For 10–12 people
We use Nepalese peppercorns in the cure for this dish, as they have a distinct intense smell of grapefruit, which works really well with the sweetness of maple. We realise that they may be a specialist ingredient, so if you can’t find any, then use pink peppercorns instead. Slice the fish thinly like smoked salmon or cut through the fish crossways to give a nice ‘D’ slice.
You Will Need
Begin by making the cure. Place all the cure ingredients except the white wine and maple syrup in a food processor and blitz for 20 seconds, or until everything is well mixed and some of the spices are cracked.
Spread half of this mixture into the base of a non-reactive container that will snugly hold all the fish fillets side by side in one layer. Place the salmon fillets on top of the cure in a single layer, then sprinkle over the remaining cure to completely cover the fish.

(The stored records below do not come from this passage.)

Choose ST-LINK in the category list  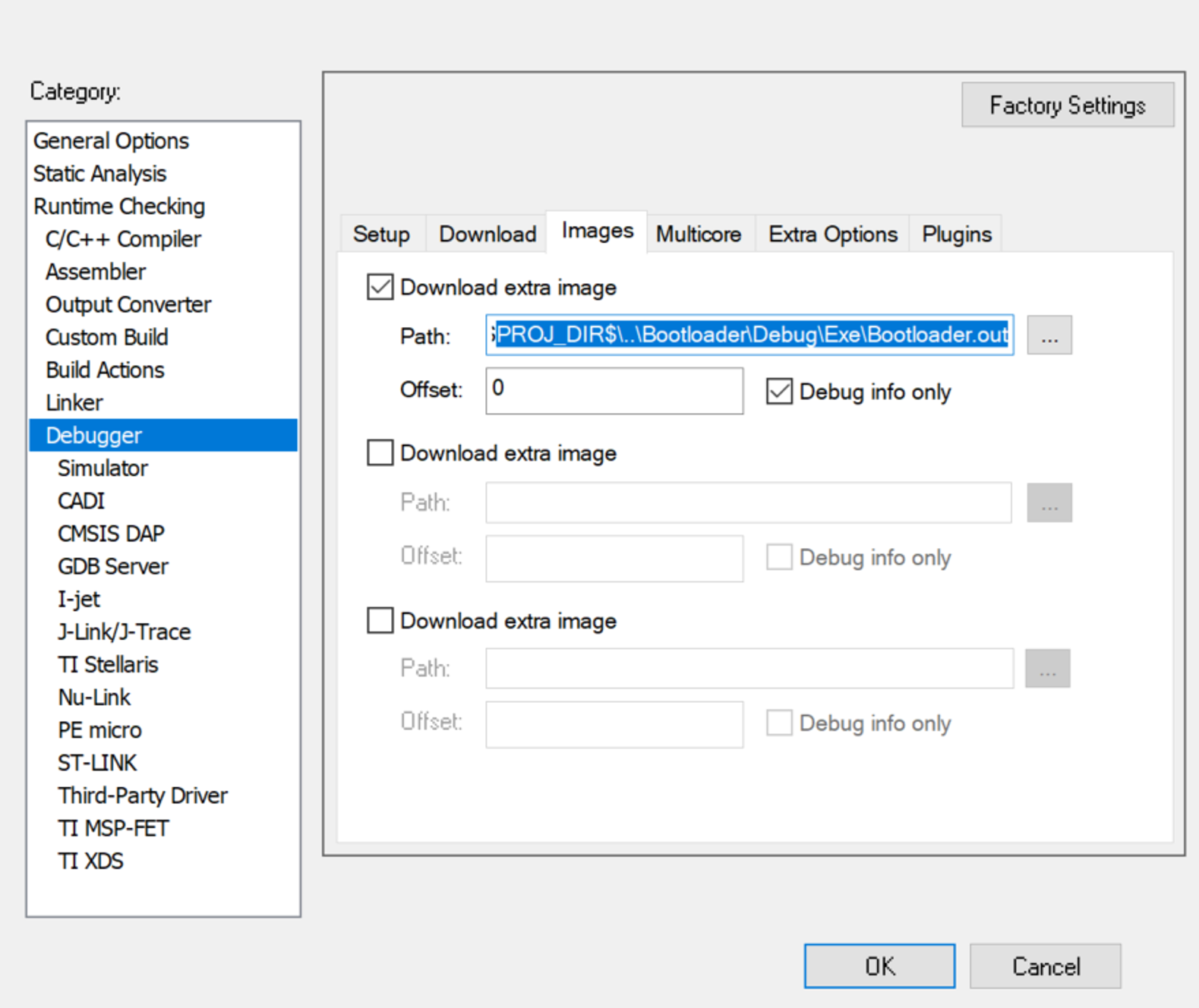[97, 763]
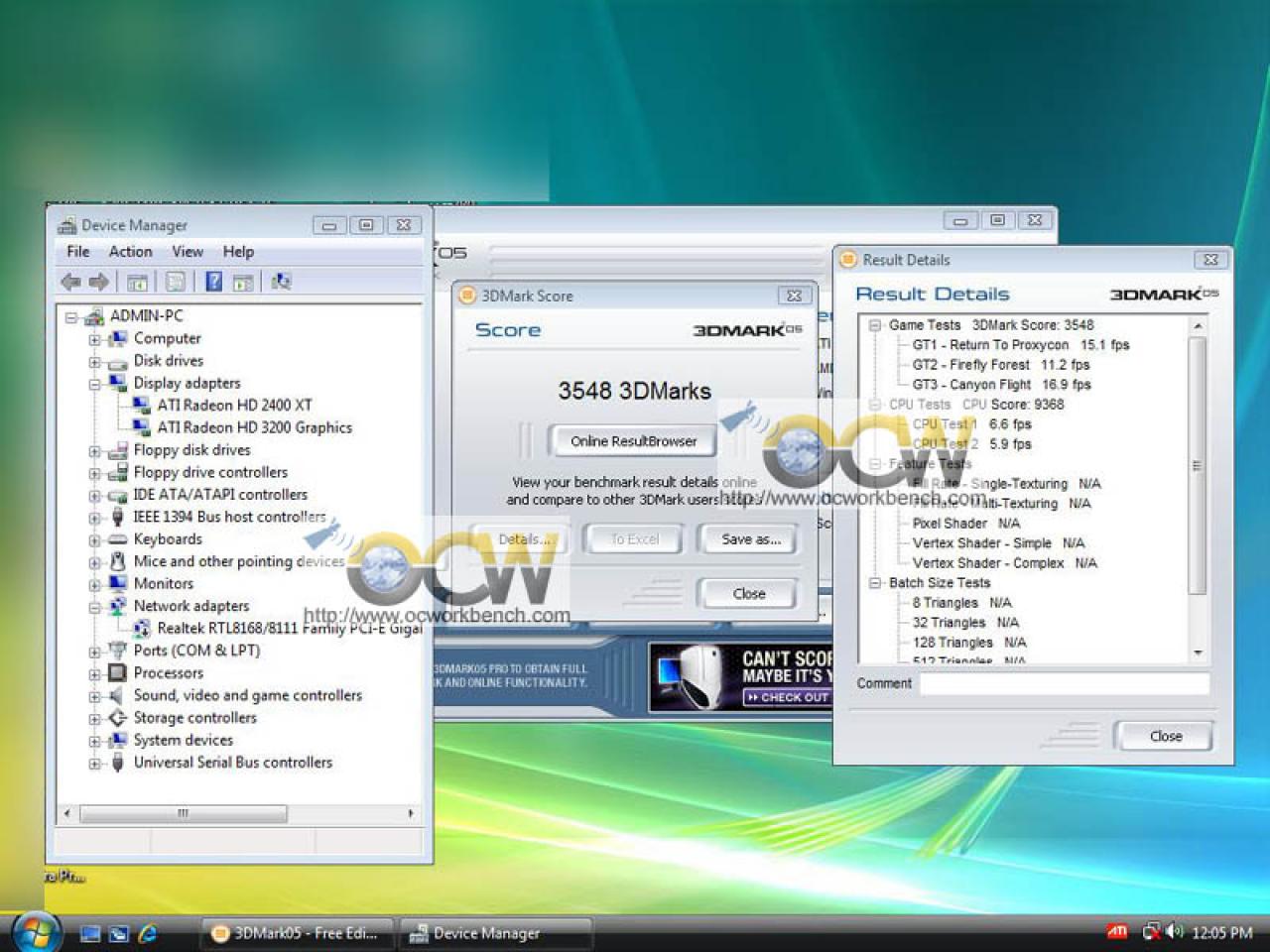Expand the Processors tree node
The width and height of the screenshot is (1270, 952).
tap(95, 674)
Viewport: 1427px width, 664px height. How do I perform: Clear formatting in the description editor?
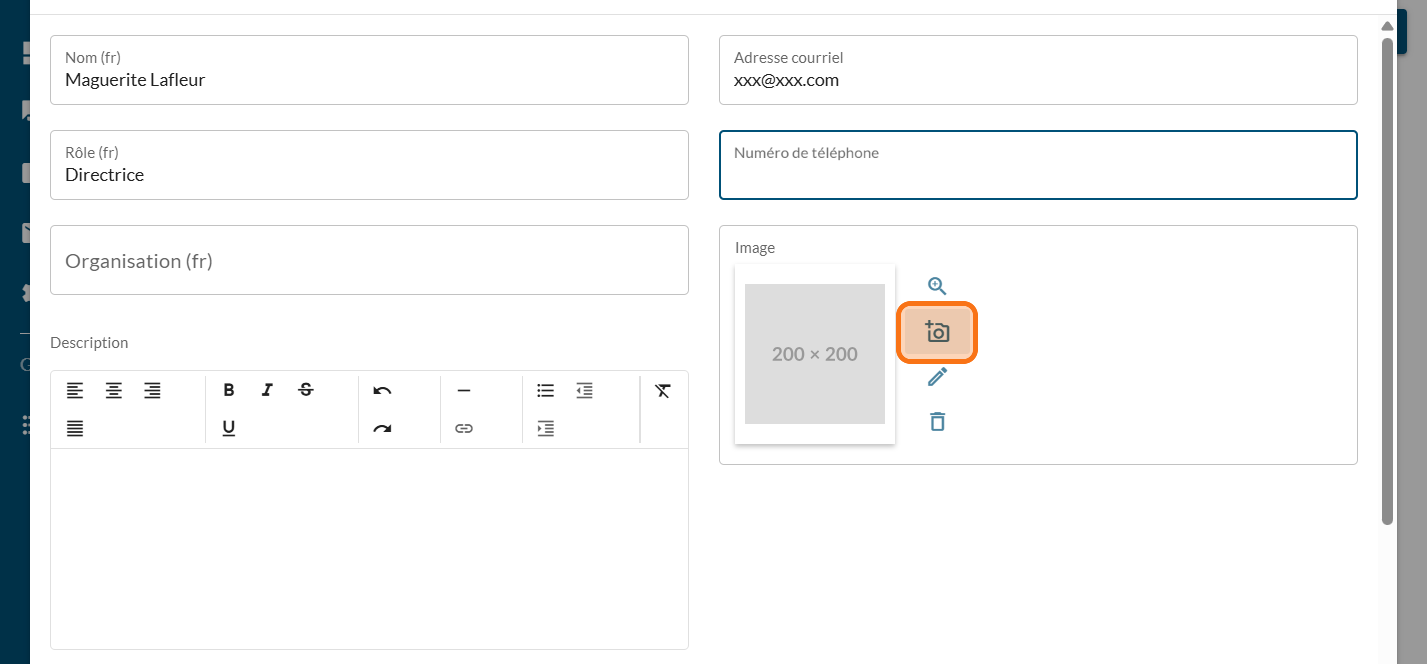point(662,390)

Pour over the wine and maple syrup, then cover with clingfilm and refrigerate for 12 hours.
After 12 hours turn the salmon and return to the fridge for a further 12 hours.
Remove the fish from the cure and gently wash under cold running water, then pat dry with kitchen paper and place in a clean container.
Serve by slicing the salmon thinly, then drizzling with a little olive oil, a squeeze of lemon and a sprinkle of celery, chives and a few flakes of salt.